Startup problem
---------------

Description:

When first powered up, TTA controllers operate as autonomous,
self-timed entities and their initial task is to synchronize themselves
so that they function as a coordinated whole.  Each TTA controller has
a mapping from its local time to the ``slots'' in the cyclic ``Time
Division Multiple Access'' (TDMA) schedule of TTA; in particular, each
controller i will know the local time at which the slot for
controller p begins---we can denote this time by s_i(p).
Synchronization simply means that for any two nonfaulty controllers
i and j, the instants when i's local clock reads s_i(p) and
when j's clock reads s_j(p) should occur very close together in
real time (within the acceptable clock skew parameter Pi).  The
startup problem is to establish values for the functions s_i
(or, equivalently, for their local clocks) as the controllers first
power up so that they quickly become synchronized.  The
synchronization problem is to adjust the values of s_i (or,
equivalently, their local clocks) so that the controllers remain
synchronized despite the drift of their hardware clocks (due to their
oscillators operating at slightly different rates).  The restart
problem is to reestablish synchronization after transient faults have
afflicted one or more (or all) controllers.

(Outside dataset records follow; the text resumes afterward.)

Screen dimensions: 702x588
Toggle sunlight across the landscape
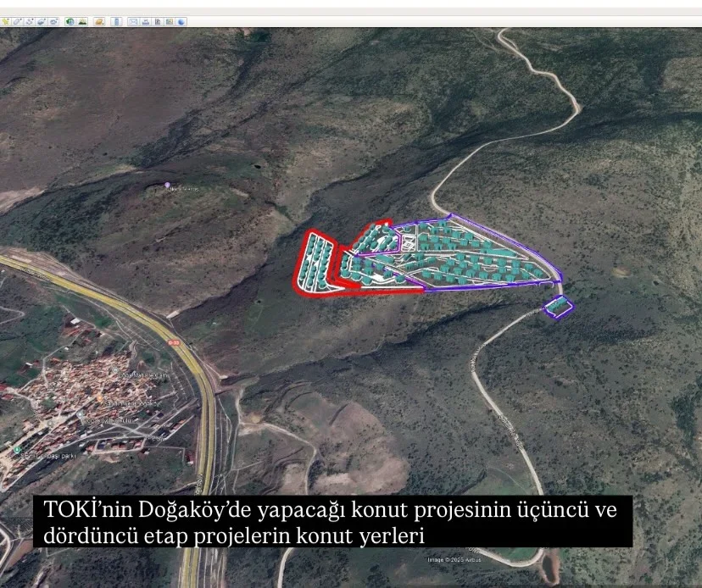[81, 21]
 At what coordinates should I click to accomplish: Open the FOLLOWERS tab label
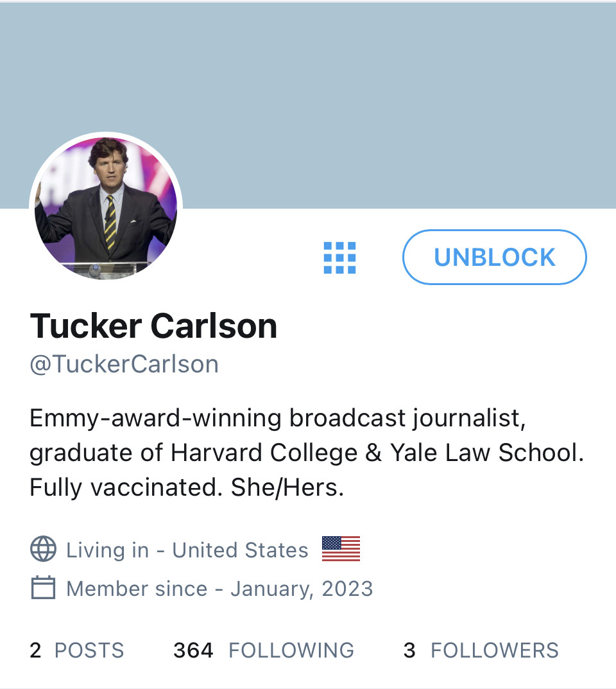coord(494,650)
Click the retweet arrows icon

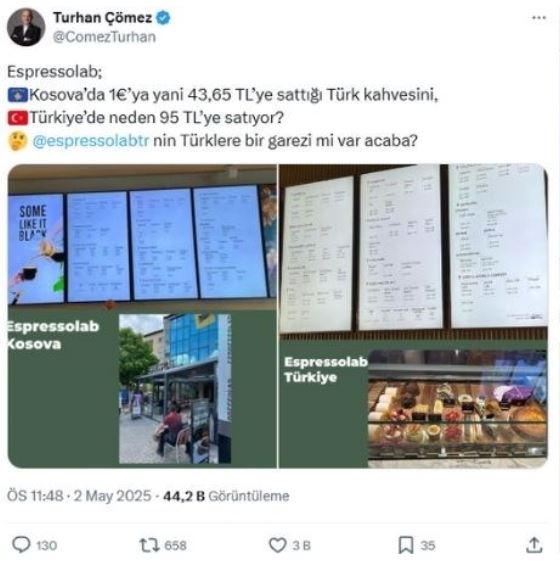point(149,545)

The synchronization problem is well understood and many algorithms to
solve it have been developed, analyzed, and formally verified.
The algorithm employed in TTA belongs to the general class of
averaging synchronization algorithms each controller i estimates
its skew relative to each controller p by comparing the reading
of its local clock at the instant when the message in slot p
arrives against s_i(p) (adjusted for known transmission delays).
It then adjusts s_i (or, equivalently, its local clock) by some
fault-tolerant average of its estimates of its skews to all
(or, in the case of TTA, some) other controllers.  This
algorithm has been formally verified.

One way to construct a startup algorithm is as a variation on a
synchronization algorithm: even if the local clocks of various
controllers are initially far apart, successive rounds of averaging
should bring them into convergence.  This is plausible, but Miner
presents scenarios in which the controllers do not converge to a
single coordinated entity, but instead divide into two
``cliques,'' each synchronized among themselves but unaware of the
existence of the other clique.  It is possible that some startup
algorithms of this kind are correct, and can be formally verified to
be so, but the analysis seems difficult.

An alternative approach uses a startup algorithm that is separate from
the synchronization algorithm.  The basic idea is that each newly started
controller p listens for at least one round to determine whether
there is activity on the communications bus (a TTA cluster consists of
controllers connected to a bus, or to a star network that functions as
a bus).  If there is, it synchronizes to the ongoing traffic; if not,
it sends out a ``cold start'' message bearing its own identity and
adjusts s_p (or equivalently, its local clock) so that its current
local time equals s_p(p).  Other controllers that receive this
message synchronize to it (i.e., each controller j arranges that
s_j(p) equals its local clock at the time the cold start message
from p was received).  There is, of course, the possibility that two
controllers p and q send out simultaneous or overlapping cold
start messages.  The other controllers will see this as noise and will
ignore it, but p and q (assuming they cannot listen while
transmitting) will not know whether their messages were received or
not.  They each therefore wait for a round or so to see if messages
from other controllers indicate that their startup was
successful (i.e., p checks for messages from controllers i 
that arrive when p's clock reads close to s_p(i)).  If not, each
sends another cold start message, but to avoid a second collision, it
delays this for a time equal to its own slot position.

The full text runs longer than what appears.